In the age of digital business, technology pundits claim every company is becoming a software company. Now, Microsoft CEO Satya Nadella is applying that thesis to cloud computing -- and the customers who run workloads on Microsoft Azure.
Roughly one-third of Azure's revenues come from classic ISVs -- independent software vendors, according to Nadella, who made the estimate during Microsoft's Q4 2016 earnings call this evening.
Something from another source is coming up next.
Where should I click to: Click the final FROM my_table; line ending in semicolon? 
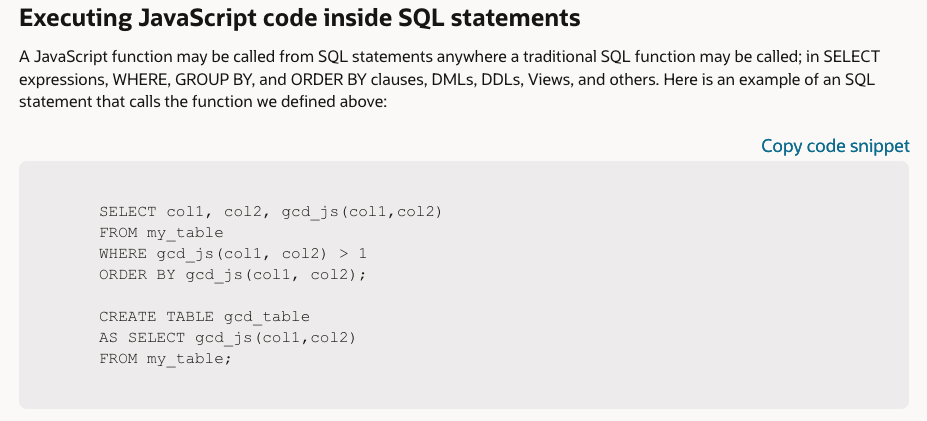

Examples include client-server software developers that have rewritten their applications to run on Azure.
But ultimately, Nadella believes every Azure customer truly is an ISV. "Every customer who starts off consuming Azure is also turning what is their IP in most cases into an ISV solution, which ultimately will even participate in AppSource," says Nadella. "So at least the vision that we have is that every customer is a digital company that will have a digital IP component to it, and that we want to be able to partner with them in pretty unique ways."
AppSource is Microsoft's new third-party cloud application marketplace.
Can All Channel Partners Become Cloud ISVs?
Now, apply Nadella's statement to channel partners. Will all VARs, MSPs and CSPs become ISVs? Practically speaking, I don't believe so.
Sure, I believe the vast majority of channel partners will manage customer workloads on public clouds like Azure, Amazon Web Services and alternatives. But I suspect fewer than 5 percent of channel partners will become true ISVs with their own intellectual property (IP).
Still, Nadella is onto something with his statements about businesses going digital. Some MSPs are ahead of the curve, actually introducing managed DevOps services to help end-customers manage their intellectual property out on public clouds.
Long live the resulting ISVs and their cloud-hosted applications.